*** Opening Input ***
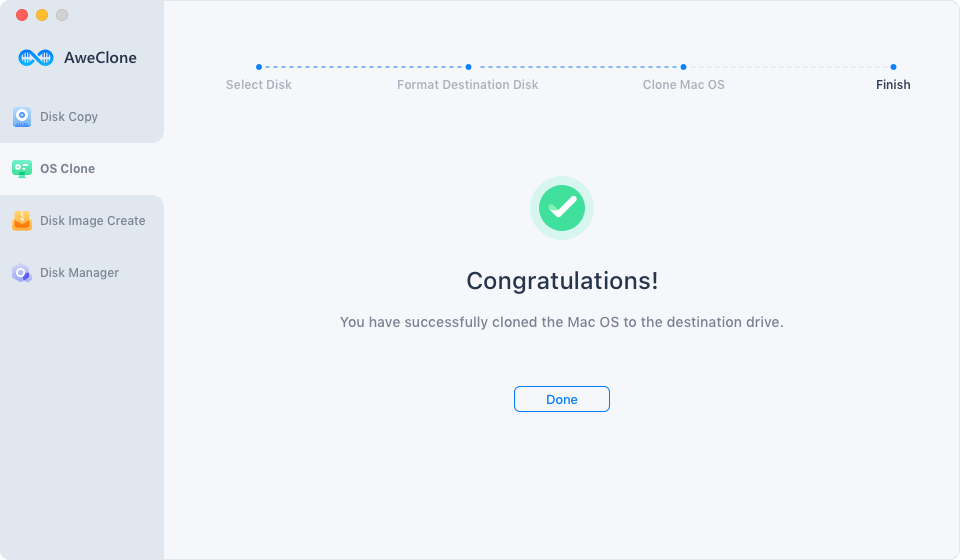Click the AweClone infinity logo icon
Image resolution: width=960 pixels, height=560 pixels.
(36, 58)
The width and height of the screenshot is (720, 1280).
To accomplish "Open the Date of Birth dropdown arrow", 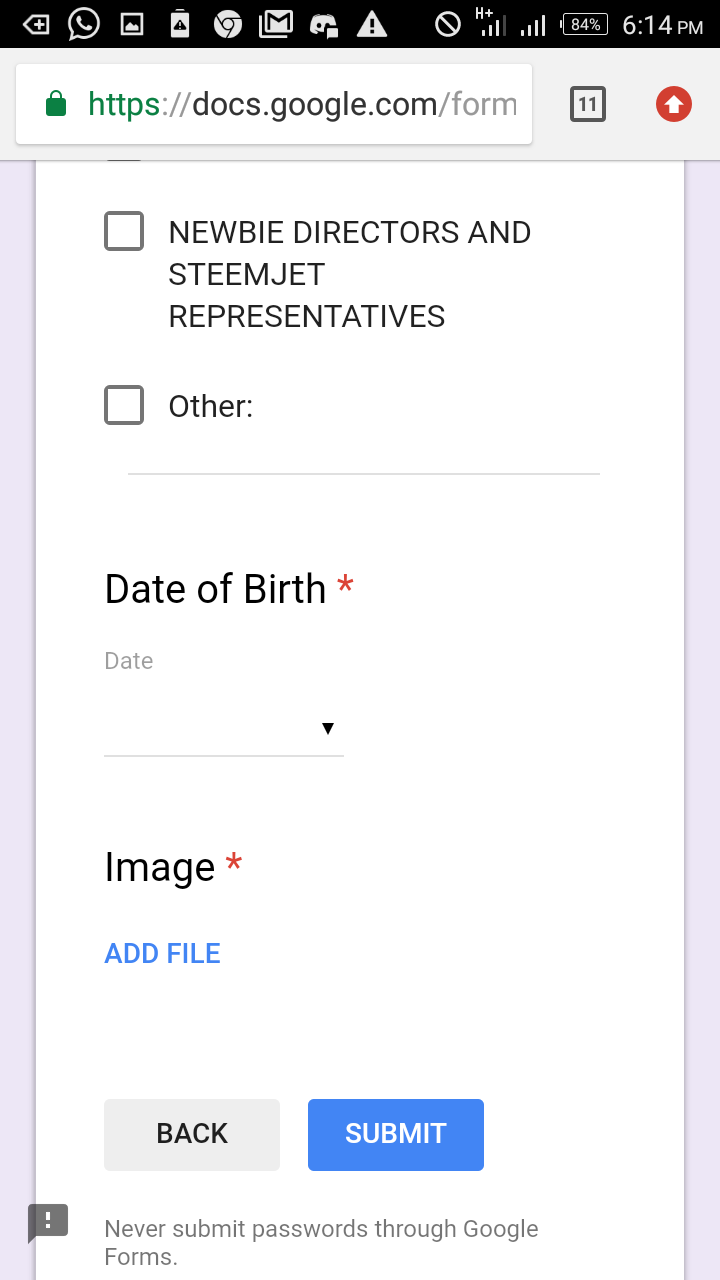I will pos(327,729).
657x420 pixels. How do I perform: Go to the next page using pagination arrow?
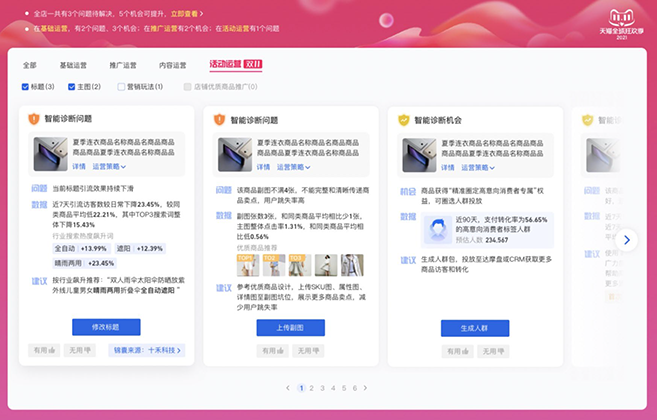tap(365, 388)
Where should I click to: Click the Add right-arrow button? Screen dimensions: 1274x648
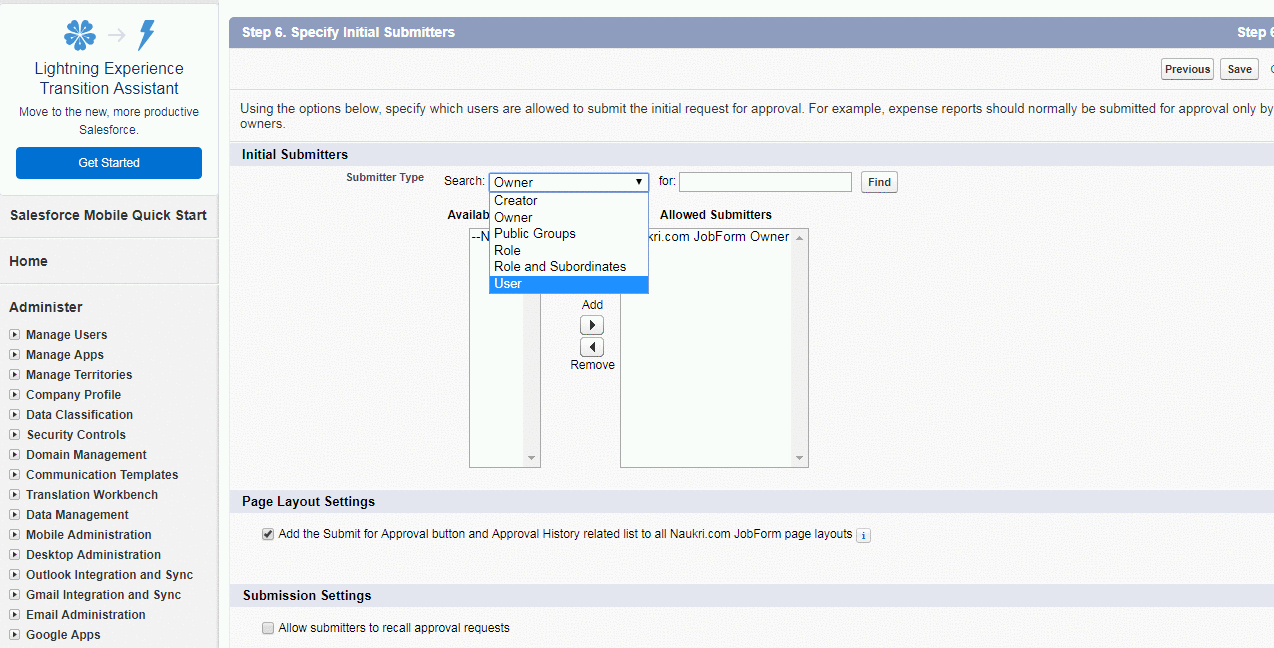point(592,325)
*** Closing Input ***
Task details: The answer must be an exact copy of the lines from the one containing "657x420 pixels. How" through the last line of the records, and nothing else. Pictures do not belong in it.

Result for this exercise:
657x420 pixels. How do I perform: Go to the next page using pagination arrow?
tap(365, 388)
Where should I click to: Click the Add right-arrow button? Screen dimensions: 1274x648
point(592,325)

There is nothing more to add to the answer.